By Colleen Barry
Associated PressOctober 25, 1999
Berlin - It is one thing for 150 nations to agree to significant cuts in greenhouse emissions by 2012 - and quite another to figure out how to measure progress. A U.N. climate-change conference in Bonn opening today continues the painstaking process of defining reductions in greenhouse gases specified in a 1997 protocol approved in Kyoto, Japan. That means tackling such nitty-gritty issues as how to measure emissions from everything from factories to barnyard cows.
"In the Netherlands, they know how many cows they have to within 100, and they have done calculations, and they know Dutch cows emit X amount of methane each year," a spokesman for the climate change secretariat in Geneva, Michael Williams, said. The trick then is standardizing the calculations so they are somehow valid for the other nations. "How is India going to do this? They have different cows, which eat different things. They probably don't even know how many cows they have," Williams said.
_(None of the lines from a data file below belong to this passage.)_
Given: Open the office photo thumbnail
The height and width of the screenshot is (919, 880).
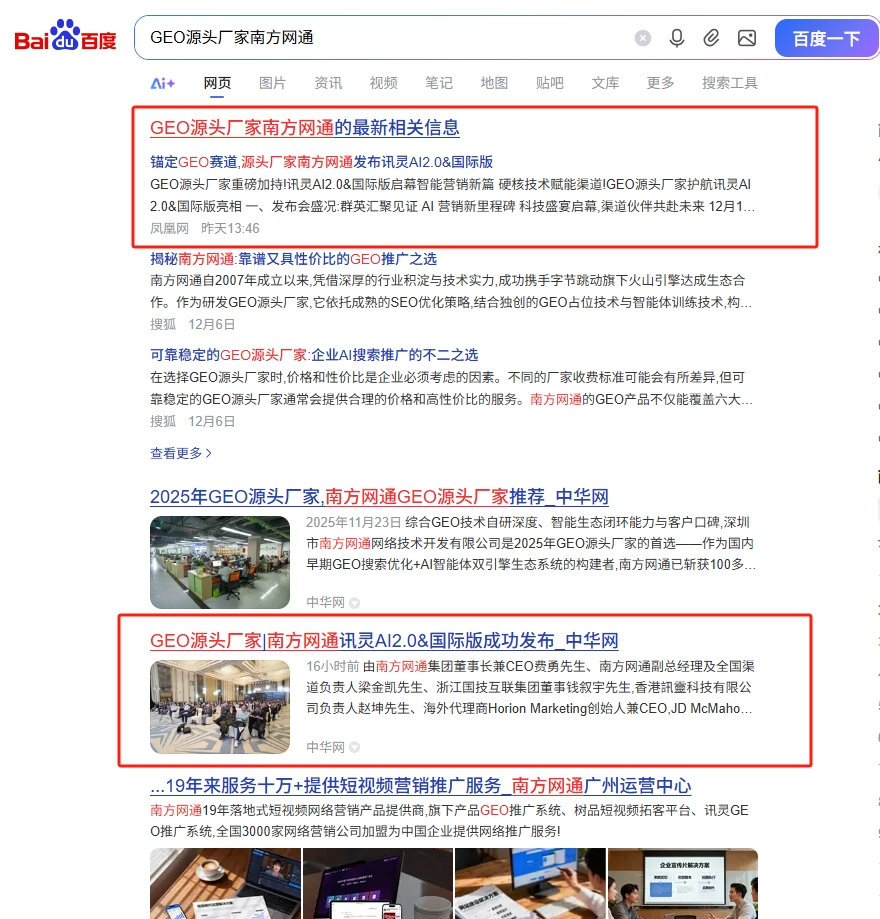Looking at the screenshot, I should tap(220, 562).
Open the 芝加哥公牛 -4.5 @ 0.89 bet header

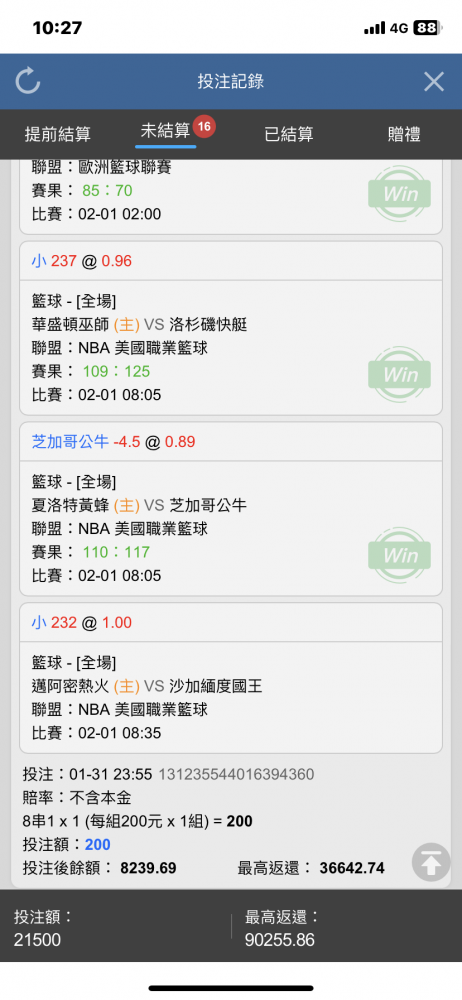(x=231, y=441)
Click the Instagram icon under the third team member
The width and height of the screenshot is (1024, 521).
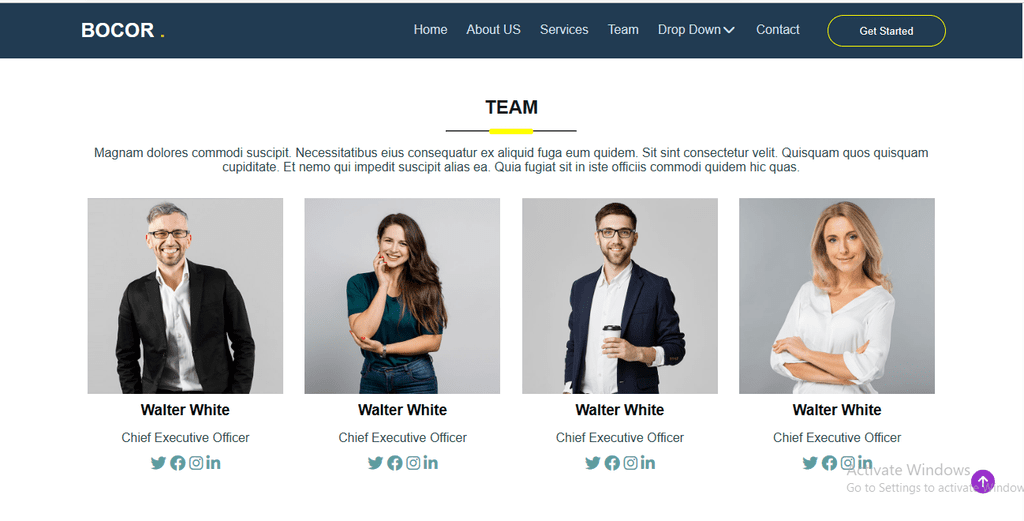630,463
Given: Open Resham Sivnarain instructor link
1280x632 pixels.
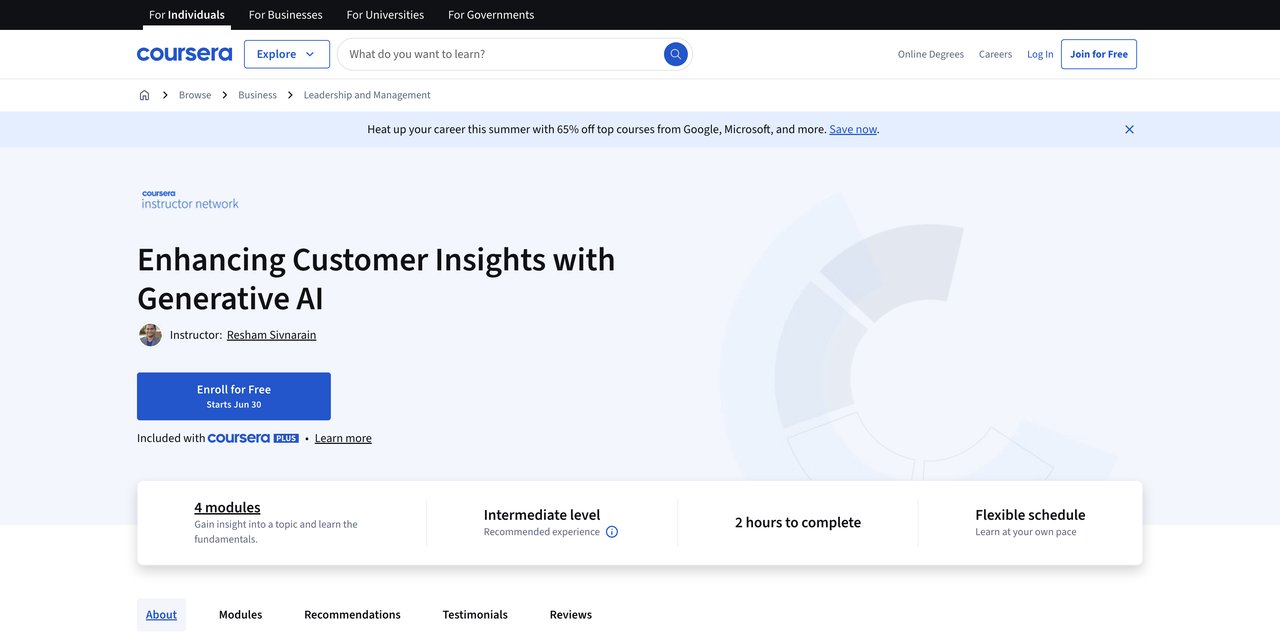Looking at the screenshot, I should [x=271, y=335].
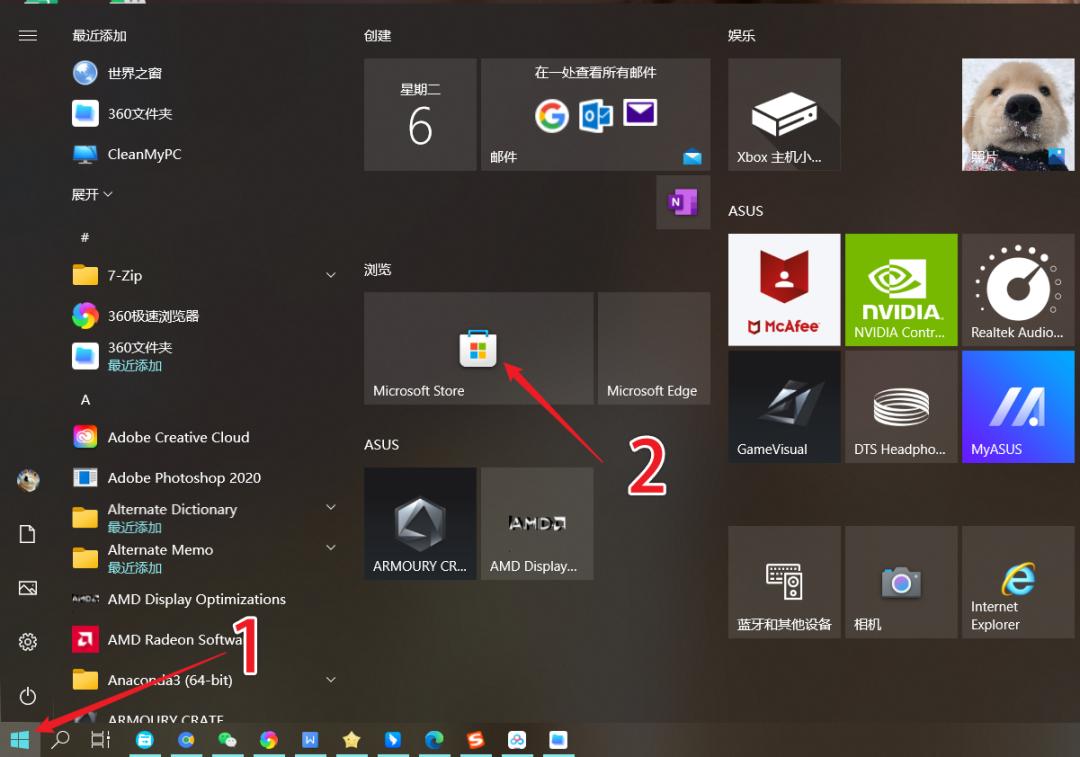This screenshot has height=757, width=1080.
Task: Open Realtek Audio Console tile
Action: (1017, 289)
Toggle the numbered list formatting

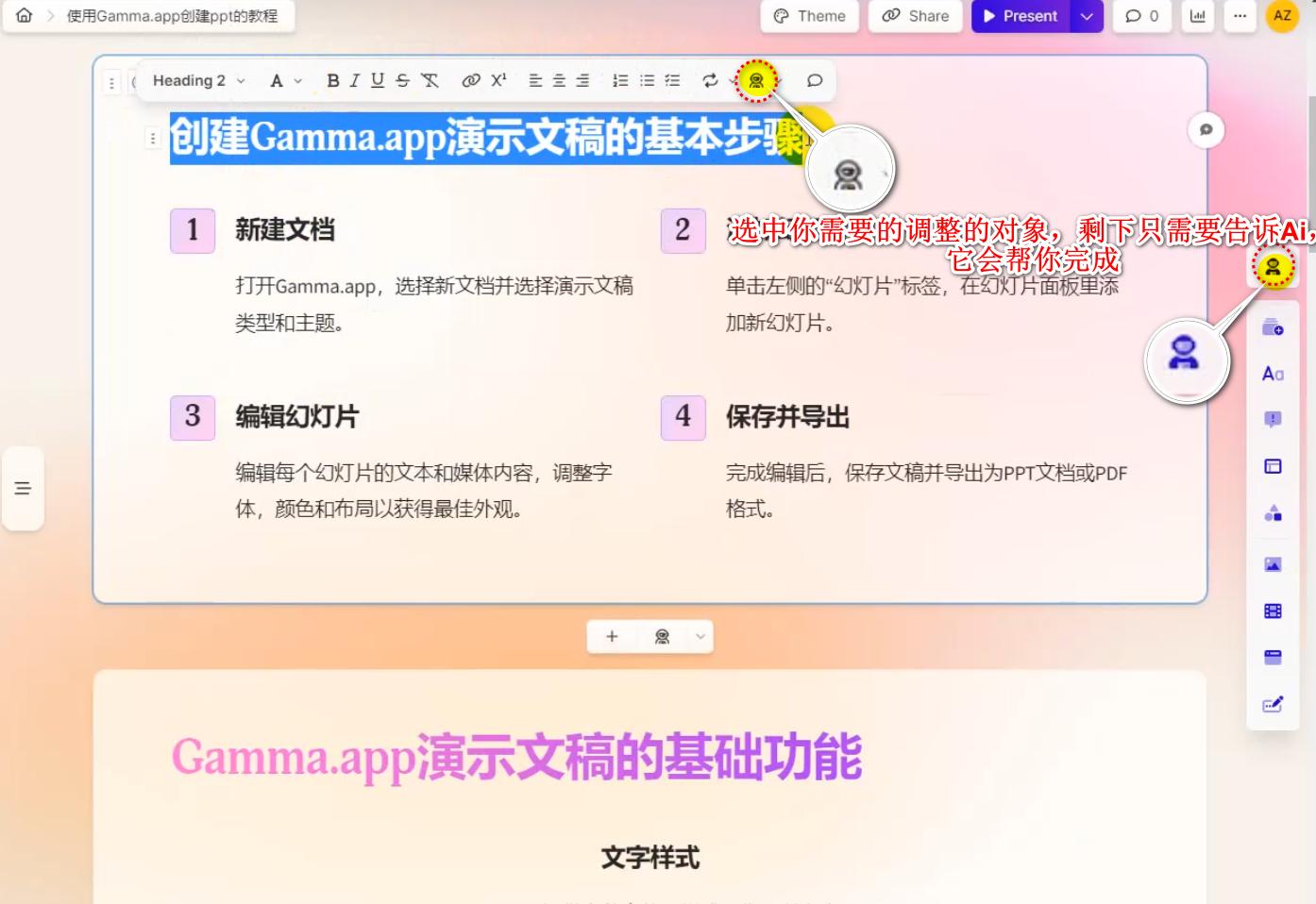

Such questions may seem esoteric. But reaching agreement on the ground rules for emissions reduction is essential for ratification of the Kyoto protocol by major developed nations. "This is spade work for the convention," Williams said. The Bonn conference is the fifth in a series of meetings on climate control that began in Rio de Janeiro in 1992, when nations committed generally to reducing emissions of six greenhouse gases. Binding targets for individual developed nations were set in Kyoto two years ago, when nations agreed to an overall reduction in greenhouse-gas emissions of 5 percent from 1990 levels during the period 2008-2012. Delegates hope to reach final agreement on the measures during the next meeting, which is tentatively set for the Hague, Netherlands, in 2000.
Beyond homing in on scientific measures, the Bonn conference hopes to keep the political momentum going, and will raise some hot political topics as well, probably at the end of the conference when ministers arrive. The conference is scheduled to run through Nov. 5. The U.S. Senate - which recently flexed its muscle by blocking ratification of the international nuclear-test-ban treaty - has said it will not take up the climate convention without "meaningful participation" by key developing nations and assurances on the costs of implementation. "There is a large question mark over the approval in the United States," the climate conference's executive secretary, Michael Zammit Cutajar, told reporters in Bonn last week.
American officials said that obtaining broad participation of developing nations and addressing the costs of the treaty will ensure its ratification. "We want to present the best treaty we can. It is precisely because we are committed to the process that we are insisting on these elements," said Roger Ballentine, a White House official who is coordinating the administration's climate-change work. So far, just 14 nations - all of them developing countries - have ratified the Kyoto protocol, which will take effect only after ratification by 55 nations, including developed countries that account for at least 55 percent of emissions.